A first look at RDS Aurora

Recently, I happened to have an onsite engagement and the goal of the engagement was to move a database service to RDS Aurora. Like probably most of you, I knew the service by name but I couldn’t say much about it, so, I Googled, I listened to talks and I read about it. Now that my onsite engagement is over, here’s my first impression of Aurora.

First, let’s describe the service itself. It is part of RDS and, at first glance, very similar to a regular RDS instance. In order to setup an Aurora instance, you go to the RDS console and you either launch a new instance choosing Aurora as type or you create a snapshot of a RDS 5.6 instance and migrate it to Aurora. While with a regular MySQL RDS instance you can create slaves, with Aurora you can add reader nodes to an existing cluster. An Aurora cluster minimally consists of a writer node but you can add up to 15 reader nodes (only one writer though). It is at the storage level that things become interesting. Aurora doesn’t rely on a filesystem type storage, at least not from a database standpoint, it has its own special storage service that is replicated locally and to two other AZ automatically for a total of 6 copies. Furthermore, you pay only for what you use and the storage grows/shrinks automatically in increments of 10 GB, which is pretty cool. You can have up to 64 TB in an Aurora cluster.

Now, all that is fine, but what are the benefits of using Aurora? I must say I barely used Aurora; one week is not a field proven experience. These are claims by Amazon, but, as we will discuss, there are some good arguments in favor of these claims.

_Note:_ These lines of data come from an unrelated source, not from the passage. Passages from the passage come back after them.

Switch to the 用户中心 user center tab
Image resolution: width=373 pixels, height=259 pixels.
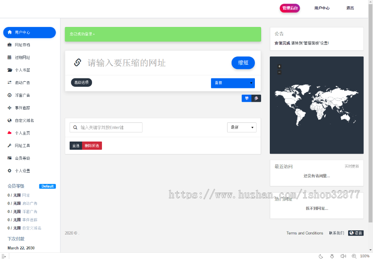(322, 8)
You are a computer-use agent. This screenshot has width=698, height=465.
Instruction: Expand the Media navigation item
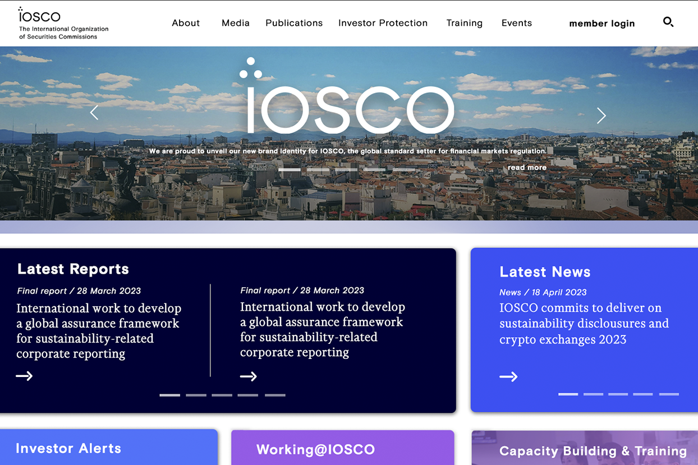[235, 23]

The first claim is that the write capacity is increased by up to 4x. So, even if only a single instance is used as writer in Aurora, you get up to 400% the write capacity of a normal MySQL instance. That’s quite huge and amazing, but it basically means replication is asynchronous at the storage level, at least for the multi-AZ part since the latency would be a performance killer. Locally Aurora uses a quorum-based approach with the storage nodes. Given that the object store is a separate service with its own high availability configuration, that is a reasonable trade-off. For example, the clustering solutions with Galera like Percona XtraDB Cluster typically lowers the write capacity since all nodes must synchronize on commit. Other claims are that the readers performance is unaffected by the clustering and that the readers have almost no lag with the writer. Furthermore, as if that is not enough, readers can’t diverge from the master. Finally, since there’s no lag, any readers can replace the writer very quickly, so in terms of failover, all is right.

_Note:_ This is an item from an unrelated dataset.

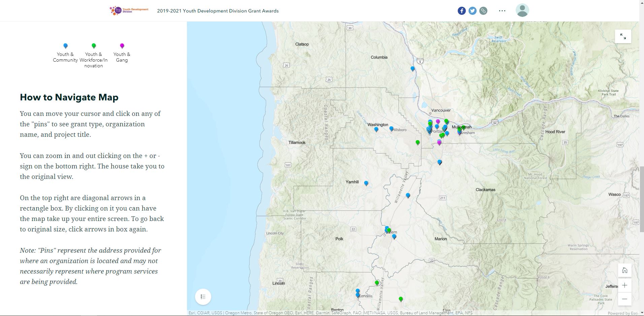644x316 pixels.
Task: Select the purple pin north of Portland
Action: (438, 121)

That seems almost too good to be true; how can it be possible? I happen to be interested in object stores, Ceph especially, and I was toying with the idea of using Ceph to store InnoDB pages. It appears that the Amazon team did a super great job at putting an object store under InnoDB and they went way further than what I was thinking. Here, I may be speculating a bit and I would be happy to be found wrong. The writer never writes dirty pages back to the store… it only writes fragments of InnoDB log to the object store as objects, one per transaction, and notifies the readers of the set of pages that have been updated by this fragment log object. Just have a look at the show global status of an Aurora instance and you’ll see what I mean… Said otherwise, it is like having an infinitely large set of InnoDB log files; you can’t reach the max checkpoint age. Also, if the object store supports atomic operations, there’s no need for the double-write buffer, a high source of contention in MySQL. Just those two aspects are enough, in my opinion, to explain the up to 4x performance claim for the write capacity, but also considering the amount of writes and the log files are a kind of binary diff, that’s usually much less stuff to write than whole pages.

Something is needed to remove the fragment log objects, since over time, the accumulation of these log objects and the need to apply them would impact performance, a phenomenon called log amplification. With Aurora, that seems to be handled at the storage level and the storage system is wise enough to know that a requested page is dirty and apply the log fragments before sending it back to the reader. The shared object store can also explain why the readers have almost no lag and why they can’t diverge. The only lag the readers can have is the notification time which has to be short if within the same AZ.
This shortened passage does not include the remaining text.